The results of this thesis will be integrated with one of the mainstream open source transactional data grids, namely Infinispan (www.infinispan.org) by Red Hat, which is also a partner of Cloud-TM. The thesis will provide plenty of occasions to closely collaborate with the Infinspan developers' team and to contribute code to some core components of the Cloud-TM platform and/or of Infinispan.

Possibility of Scholarships

A scholarship will be provided by the Cloud-TM project to support this thesis work.


Elastic auto scaling of transactional data grids in cloud environments

Area

Distributed Systems, Cloud Computing, Capacity Planning

Context

Over the last years Cloud Computing has emerged as a disruptive paradigm for the future generation of IT services.

In the cloud, resources are then dispensed “elastically”, with a seemingly unbounded amount computational power and storage available on demand, in a pay-only-for-what-you-use pricing model. Just as the electric grid revolutionized access to electricity one hundred years ago, freeing corporations from having to generate their own power and enabling them to concentrate on their business differentiators, cloud computing is hailed as revolutionizing IT, freeing corporations from large IT capital investments and enabling them to plug into extremely powerful computing resources over the network.

The issue of data management in cloud computing environments is one of the hottest research areas of the moment, both in the academic and industrial communities.

This thesis will focus on the area of elastic transactional data grids, namely distributed transactional data platforms that are capable of dynamically adjusting their scale (number of nodes) to meet the characteristics of the incoming workload.

Objectives

The objective of this thesis is to build a "Transactional AutoScaler" (TAS), namely a module in charge of elastically scaling a transactional data grid on the basis of the actual workload demands.

TAS will consist of two main modules:

  1. The "performance predictor", which, given the current workload characterization, will forecast the performance of the platform when deployed over a different number of nodes; thanks to its predictive power, this module will be able to determine the *minimum* scale of the system capable of sustaining the current (or future) load, thus allowing to minimize the operational costs of the data grid.
  2. A "Reconfiguration manager", which will orchestrate the actual reconfiguration of the data grid. This module will not only automate the acquisition/release of nodes at runtime from the underlying private/public cloud. It will also enforce the synchronization among the new set of replicas, to guarantee data consistency in presence of dynamic reconfigurations of the platform.

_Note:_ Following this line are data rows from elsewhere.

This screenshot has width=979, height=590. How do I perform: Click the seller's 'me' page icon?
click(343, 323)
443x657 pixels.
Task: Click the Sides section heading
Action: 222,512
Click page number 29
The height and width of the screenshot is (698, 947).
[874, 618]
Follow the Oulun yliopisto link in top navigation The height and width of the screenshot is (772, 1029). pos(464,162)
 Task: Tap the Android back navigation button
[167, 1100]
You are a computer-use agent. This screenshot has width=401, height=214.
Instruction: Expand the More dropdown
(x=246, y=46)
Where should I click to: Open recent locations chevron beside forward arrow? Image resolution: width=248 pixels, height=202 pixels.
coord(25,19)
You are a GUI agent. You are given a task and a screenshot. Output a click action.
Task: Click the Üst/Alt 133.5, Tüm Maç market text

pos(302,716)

Methodologies that will be employed/learnt during the the thesis

The performance forecasting models will be based both on analytical methods, e.g. queuing theory or stochastic modeling techniques, as well as on machine learning tools, e.g. neural networks, decision trees, Q-learning.

The student is not expected to have background in the above areas, and will be assisted in the learning of their theoretical foundations and of tools that exploit them.

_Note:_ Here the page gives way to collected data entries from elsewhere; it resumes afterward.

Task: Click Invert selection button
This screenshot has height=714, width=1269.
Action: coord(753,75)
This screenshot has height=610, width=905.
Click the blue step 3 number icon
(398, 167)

International Collaborations

This thesis work will be carried out in the scope of the European project Cloud-TM, whose aim is to develop a self-optimizing middleware platform aimed at simplifying the development and administration of applications deployed on cloud computing infrastructures.

The Cloud-TM consortium is composed by international representatives of Academia (IST and CINI) and Industry (Red Hat, Algorithmica), thus giving the possibility to the student to come in contact with international experts and work on challenging and cutting-edge topics which are of interest for a very broad community. TAS will be integrated with one of the mainstream open source transactional data grids, namely Infinispan by Red Hat, which is also a partner of Cloud-TM.

The thesis will provide plenty of occasions to closely collaborate with the team of Infinispan and to contribute code to some core components of the Cloud-TM platform.

Possibility of Scholarships

The Cloud-TM project will provide a scholarship to support this thesis work.